DisciplinesMarketing > Pricing > Pricing and Service Charge

Types | Discussion | See also

 

Everything you sell has a price (unless you are giving it away, but then it is not being sold). Sometimes also, companies display the price, but then add an additional service charge of some kind.

Types of service charge

Service charges

Restaurants may let people leave a tip of their own choosing. They may also simply add a service charge to the bill. If they do this, it is usually mentioned at the bottom of the menu (often in small type). It may also just appear on the bill as a separate item, such that customers only find out this cost if they scrutinize the bill when they receive it (which they may not do). Some restaurants also suggest offering additional voluntary tips.

Cover charges

In some countries a fixed 'cover charge' is a standard addition to a restaurant bill. This is for bread, water and the general price of sitting at a table. The food is then added separately. The idea of this is that it fairer way of showing what the costs are, though it can be a surprise to people unused to such charges (typically tourists).

Call-out charges

Service companies that drive to a customer's home, typically to fix an appliance, may have a fixed call-out charge that is applied before any cost of expert service actions.
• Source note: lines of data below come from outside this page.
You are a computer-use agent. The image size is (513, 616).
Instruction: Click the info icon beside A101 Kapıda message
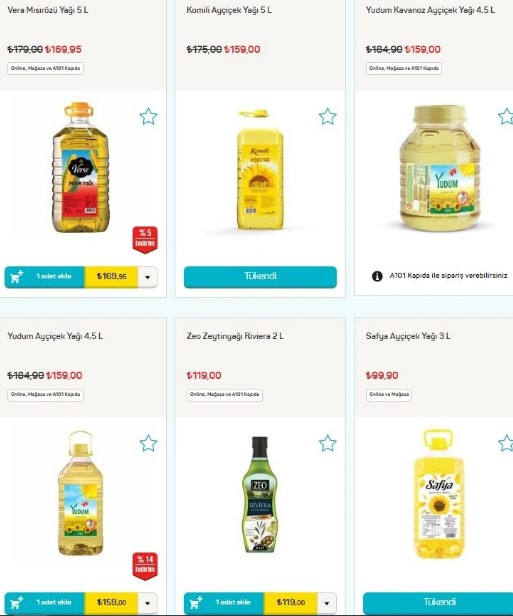tap(377, 276)
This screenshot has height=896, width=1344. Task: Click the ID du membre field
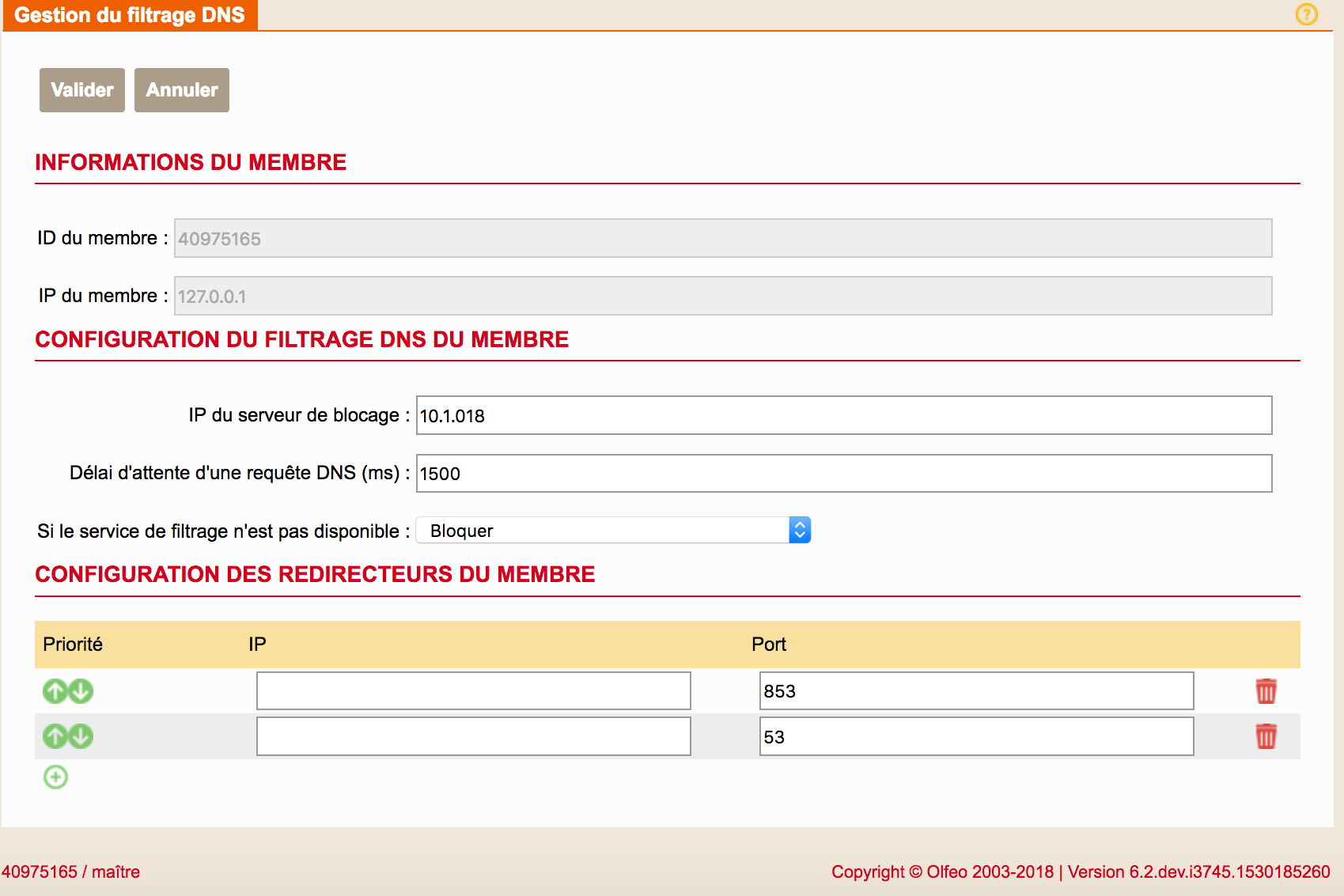(x=722, y=238)
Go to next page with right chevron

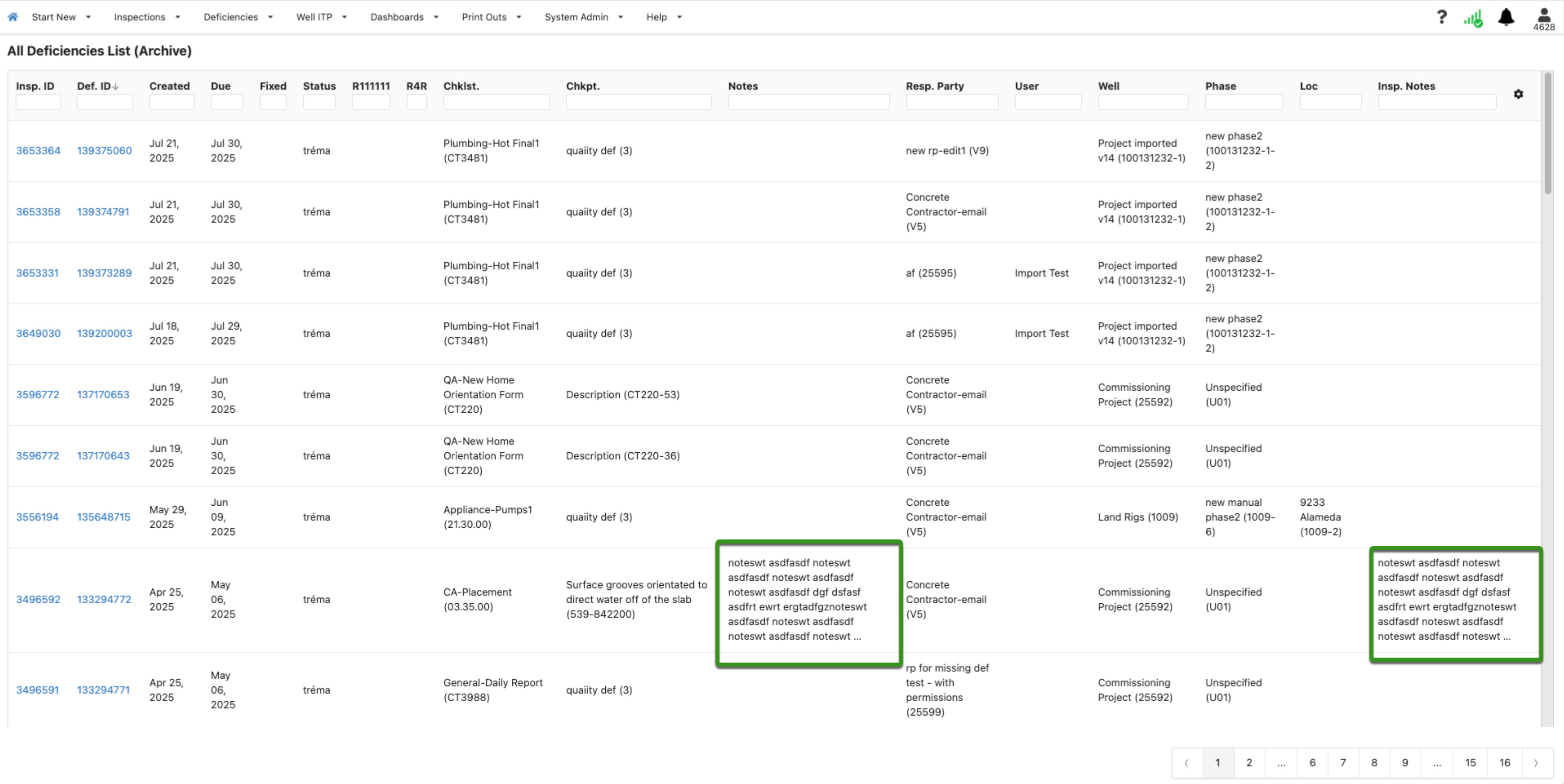(1536, 763)
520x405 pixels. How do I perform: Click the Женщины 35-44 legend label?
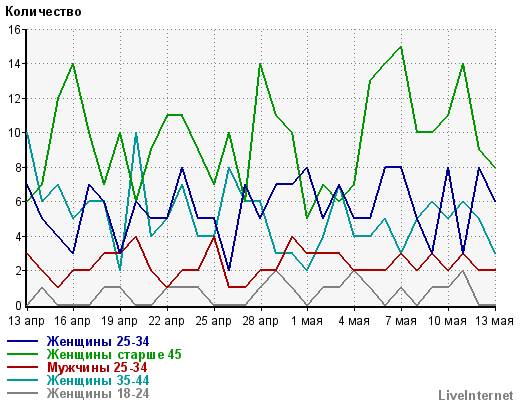[x=98, y=380]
Other suppliers, such as doctors might also apply a call-out charge.

Delivery charges

When items are being delivered to a given address, this may be added as an extra. Delivery charges typically start with a basic cost and then become larger based on distance. When delivery is by post, then it may include post and packaging as well as the actual shipping cost. When delivery is by hand, then it includes the time of the person doing the delivery.

Discussion

The biggest question with service charges is whether to show them separately or whether to include them in a single price. Or indeed whether to make them 'free' (although of course you have to recoup the costs you incur somewhere).

Showing service charges as separate items can make the main product seem cheaper, though it can also create a dissonance where the customer has already mentally accounted for the product at the given price and then sees the additional service charges as an unpleasant and unfair 'tax' being added on top, perhaps after they have committed to the purchase.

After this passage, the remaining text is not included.